Write out exactly the lines from the start of the entries through the one that contains "Uncategorized (69, 1946)", including both.

────────────────

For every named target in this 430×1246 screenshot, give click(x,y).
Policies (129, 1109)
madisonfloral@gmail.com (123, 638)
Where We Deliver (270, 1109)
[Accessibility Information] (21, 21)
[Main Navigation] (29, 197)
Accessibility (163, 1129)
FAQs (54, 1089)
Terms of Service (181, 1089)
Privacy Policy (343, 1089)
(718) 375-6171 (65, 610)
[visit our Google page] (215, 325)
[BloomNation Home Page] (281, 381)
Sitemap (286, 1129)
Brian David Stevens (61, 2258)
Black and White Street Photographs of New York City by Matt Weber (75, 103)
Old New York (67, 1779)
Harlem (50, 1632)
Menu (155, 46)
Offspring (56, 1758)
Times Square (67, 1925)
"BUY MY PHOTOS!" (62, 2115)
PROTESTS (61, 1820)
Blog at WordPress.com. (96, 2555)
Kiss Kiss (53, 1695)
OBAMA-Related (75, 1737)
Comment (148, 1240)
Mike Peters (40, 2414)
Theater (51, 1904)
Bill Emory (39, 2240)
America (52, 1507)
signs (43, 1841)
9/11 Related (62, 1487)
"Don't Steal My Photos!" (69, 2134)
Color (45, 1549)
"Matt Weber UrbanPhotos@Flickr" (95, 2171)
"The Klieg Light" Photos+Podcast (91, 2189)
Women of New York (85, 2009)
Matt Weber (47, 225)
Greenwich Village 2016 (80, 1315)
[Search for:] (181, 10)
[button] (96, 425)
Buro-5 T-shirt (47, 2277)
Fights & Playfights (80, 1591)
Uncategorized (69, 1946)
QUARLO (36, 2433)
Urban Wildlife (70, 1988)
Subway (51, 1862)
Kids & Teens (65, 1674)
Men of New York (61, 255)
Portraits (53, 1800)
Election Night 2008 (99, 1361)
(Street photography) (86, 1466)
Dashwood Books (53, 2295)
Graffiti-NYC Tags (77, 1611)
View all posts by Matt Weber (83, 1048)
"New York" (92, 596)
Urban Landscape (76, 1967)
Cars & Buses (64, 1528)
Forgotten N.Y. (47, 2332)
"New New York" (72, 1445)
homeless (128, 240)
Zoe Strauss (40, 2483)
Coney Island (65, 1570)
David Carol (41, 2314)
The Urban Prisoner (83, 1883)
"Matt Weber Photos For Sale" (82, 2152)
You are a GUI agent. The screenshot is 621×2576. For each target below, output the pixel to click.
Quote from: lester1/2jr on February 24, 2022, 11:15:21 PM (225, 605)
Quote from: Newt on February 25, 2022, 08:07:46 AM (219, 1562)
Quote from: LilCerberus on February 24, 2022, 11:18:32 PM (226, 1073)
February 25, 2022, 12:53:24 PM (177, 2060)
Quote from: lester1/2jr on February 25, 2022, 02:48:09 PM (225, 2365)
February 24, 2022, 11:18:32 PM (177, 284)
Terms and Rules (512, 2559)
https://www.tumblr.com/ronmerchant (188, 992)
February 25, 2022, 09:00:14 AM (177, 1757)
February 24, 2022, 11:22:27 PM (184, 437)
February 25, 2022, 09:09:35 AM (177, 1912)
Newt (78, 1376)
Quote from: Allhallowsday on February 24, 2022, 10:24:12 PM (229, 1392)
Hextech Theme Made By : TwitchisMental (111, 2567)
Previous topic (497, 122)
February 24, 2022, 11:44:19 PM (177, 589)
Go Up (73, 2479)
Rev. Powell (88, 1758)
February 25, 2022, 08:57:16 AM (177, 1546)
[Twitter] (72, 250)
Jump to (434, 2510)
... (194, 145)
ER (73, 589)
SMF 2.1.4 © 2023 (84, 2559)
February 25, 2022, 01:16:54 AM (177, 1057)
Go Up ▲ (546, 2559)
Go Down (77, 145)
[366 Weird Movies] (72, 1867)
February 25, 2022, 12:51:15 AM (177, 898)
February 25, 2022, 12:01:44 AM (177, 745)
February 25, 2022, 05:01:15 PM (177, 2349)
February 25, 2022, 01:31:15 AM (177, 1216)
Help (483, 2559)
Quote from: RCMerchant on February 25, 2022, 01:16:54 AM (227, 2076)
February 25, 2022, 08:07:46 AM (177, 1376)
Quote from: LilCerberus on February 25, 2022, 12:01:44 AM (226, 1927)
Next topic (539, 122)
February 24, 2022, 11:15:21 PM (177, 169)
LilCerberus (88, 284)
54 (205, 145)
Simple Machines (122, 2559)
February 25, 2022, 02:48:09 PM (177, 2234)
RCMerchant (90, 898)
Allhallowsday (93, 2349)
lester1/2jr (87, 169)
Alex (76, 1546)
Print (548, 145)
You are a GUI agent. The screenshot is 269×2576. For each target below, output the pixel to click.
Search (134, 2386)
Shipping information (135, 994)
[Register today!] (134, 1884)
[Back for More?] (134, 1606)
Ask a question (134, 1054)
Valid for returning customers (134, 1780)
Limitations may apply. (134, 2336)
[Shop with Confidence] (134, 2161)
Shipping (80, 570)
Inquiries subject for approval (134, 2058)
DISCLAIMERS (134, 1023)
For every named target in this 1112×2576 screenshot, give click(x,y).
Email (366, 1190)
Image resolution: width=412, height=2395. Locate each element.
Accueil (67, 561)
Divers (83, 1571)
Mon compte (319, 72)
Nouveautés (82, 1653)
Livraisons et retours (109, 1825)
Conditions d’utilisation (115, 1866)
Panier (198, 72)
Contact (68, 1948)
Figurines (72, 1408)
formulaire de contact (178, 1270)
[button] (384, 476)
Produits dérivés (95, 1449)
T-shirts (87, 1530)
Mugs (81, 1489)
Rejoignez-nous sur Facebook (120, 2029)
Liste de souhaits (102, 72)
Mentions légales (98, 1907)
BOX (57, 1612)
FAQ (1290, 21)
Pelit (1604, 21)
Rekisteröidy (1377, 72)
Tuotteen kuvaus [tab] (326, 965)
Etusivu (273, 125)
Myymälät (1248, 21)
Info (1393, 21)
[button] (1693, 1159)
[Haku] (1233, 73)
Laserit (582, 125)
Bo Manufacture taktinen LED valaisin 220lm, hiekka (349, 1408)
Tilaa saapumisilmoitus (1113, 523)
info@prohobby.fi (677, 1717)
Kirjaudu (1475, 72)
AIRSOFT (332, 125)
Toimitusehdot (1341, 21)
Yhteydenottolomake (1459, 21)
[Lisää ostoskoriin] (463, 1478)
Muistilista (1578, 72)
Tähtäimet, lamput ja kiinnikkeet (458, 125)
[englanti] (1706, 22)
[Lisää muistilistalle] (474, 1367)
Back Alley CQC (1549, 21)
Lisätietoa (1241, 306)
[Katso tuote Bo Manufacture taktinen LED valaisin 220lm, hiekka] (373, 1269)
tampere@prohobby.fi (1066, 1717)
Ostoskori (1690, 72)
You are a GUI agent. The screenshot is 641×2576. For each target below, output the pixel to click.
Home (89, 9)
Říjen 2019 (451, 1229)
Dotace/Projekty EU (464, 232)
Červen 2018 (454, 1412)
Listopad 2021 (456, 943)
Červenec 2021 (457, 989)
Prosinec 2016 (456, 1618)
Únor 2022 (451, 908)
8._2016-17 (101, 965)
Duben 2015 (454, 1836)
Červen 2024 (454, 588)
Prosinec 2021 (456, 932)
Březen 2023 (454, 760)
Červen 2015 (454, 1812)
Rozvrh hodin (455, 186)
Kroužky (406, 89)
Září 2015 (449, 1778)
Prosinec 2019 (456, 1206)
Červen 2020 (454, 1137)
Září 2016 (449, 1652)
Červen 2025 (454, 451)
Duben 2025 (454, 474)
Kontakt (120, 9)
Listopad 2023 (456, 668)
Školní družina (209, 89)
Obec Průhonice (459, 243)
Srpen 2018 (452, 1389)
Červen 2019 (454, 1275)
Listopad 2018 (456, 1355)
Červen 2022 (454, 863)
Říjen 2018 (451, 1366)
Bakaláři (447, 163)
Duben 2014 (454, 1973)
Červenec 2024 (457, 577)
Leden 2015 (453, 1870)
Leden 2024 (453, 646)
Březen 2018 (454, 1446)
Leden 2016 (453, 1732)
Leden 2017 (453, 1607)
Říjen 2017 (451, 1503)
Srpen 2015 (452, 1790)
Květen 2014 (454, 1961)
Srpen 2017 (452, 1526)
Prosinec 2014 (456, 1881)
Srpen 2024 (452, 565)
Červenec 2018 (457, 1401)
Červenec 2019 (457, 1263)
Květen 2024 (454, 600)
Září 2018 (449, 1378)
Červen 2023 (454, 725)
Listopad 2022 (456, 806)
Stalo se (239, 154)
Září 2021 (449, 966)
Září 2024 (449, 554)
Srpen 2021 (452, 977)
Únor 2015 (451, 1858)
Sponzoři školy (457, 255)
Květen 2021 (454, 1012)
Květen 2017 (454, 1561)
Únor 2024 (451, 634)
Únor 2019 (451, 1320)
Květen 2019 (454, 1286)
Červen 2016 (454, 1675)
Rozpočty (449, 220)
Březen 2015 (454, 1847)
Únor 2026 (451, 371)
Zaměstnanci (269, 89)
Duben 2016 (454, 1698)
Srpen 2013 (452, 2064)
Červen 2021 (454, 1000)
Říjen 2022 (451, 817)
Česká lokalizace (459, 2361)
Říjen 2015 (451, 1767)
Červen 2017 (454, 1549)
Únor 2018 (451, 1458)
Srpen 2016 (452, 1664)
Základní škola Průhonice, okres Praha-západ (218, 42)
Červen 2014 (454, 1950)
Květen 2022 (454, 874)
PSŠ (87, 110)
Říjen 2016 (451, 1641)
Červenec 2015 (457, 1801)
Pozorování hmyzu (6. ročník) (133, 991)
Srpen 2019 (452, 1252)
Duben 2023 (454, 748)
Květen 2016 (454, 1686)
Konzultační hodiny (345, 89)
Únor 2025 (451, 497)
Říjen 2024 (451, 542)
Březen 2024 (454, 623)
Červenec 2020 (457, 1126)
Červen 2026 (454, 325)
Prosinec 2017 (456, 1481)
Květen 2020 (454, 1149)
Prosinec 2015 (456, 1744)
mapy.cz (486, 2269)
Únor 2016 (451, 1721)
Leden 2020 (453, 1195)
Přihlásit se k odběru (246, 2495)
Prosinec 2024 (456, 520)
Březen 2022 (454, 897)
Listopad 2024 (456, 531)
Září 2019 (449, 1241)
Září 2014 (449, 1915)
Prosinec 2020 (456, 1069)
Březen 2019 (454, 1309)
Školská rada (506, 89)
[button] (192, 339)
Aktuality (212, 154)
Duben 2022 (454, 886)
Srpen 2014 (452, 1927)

────────────────

Output below:
For every named target in this 430×1246 screenshot, give click(x,y).
Policies (129, 1109)
madisonfloral@gmail.com (123, 638)
Where We Deliver (270, 1109)
[Accessibility Information] (21, 21)
[Main Navigation] (29, 197)
Accessibility (163, 1129)
FAQs (54, 1089)
Terms of Service (181, 1089)
Privacy Policy (343, 1089)
(718) 375-6171 (65, 610)
[visit our Google page] (215, 325)
[BloomNation Home Page] (281, 381)
Sitemap (286, 1129)
Brian David Stevens (61, 2258)
Black and White Street Photographs of New York City by Matt Weber (75, 103)
Old New York (67, 1779)
Harlem (50, 1632)
Menu (155, 46)
Offspring (56, 1758)
Times Square (67, 1925)
"BUY MY PHOTOS!" (62, 2115)
PROTESTS (61, 1820)
Blog at WordPress.com. (96, 2555)
Kiss Kiss (53, 1695)
OBAMA-Related (75, 1737)
Comment (148, 1240)
Mike Peters (40, 2414)
Theater (51, 1904)
Bill Emory (39, 2240)
America (52, 1507)
signs (43, 1841)
9/11 Related (62, 1487)
"Don't Steal My Photos!" (69, 2134)
Color (45, 1549)
"Matt Weber UrbanPhotos@Flickr" (95, 2171)
"The Klieg Light" Photos+Podcast (91, 2189)
Women of New York (85, 2009)
Matt Weber (47, 225)
Greenwich Village 2016 (80, 1315)
[Search for:] (181, 10)
[button] (96, 425)
Buro-5 T-shirt (47, 2277)
Fights & Playfights (80, 1591)
Uncategorized (69, 1946)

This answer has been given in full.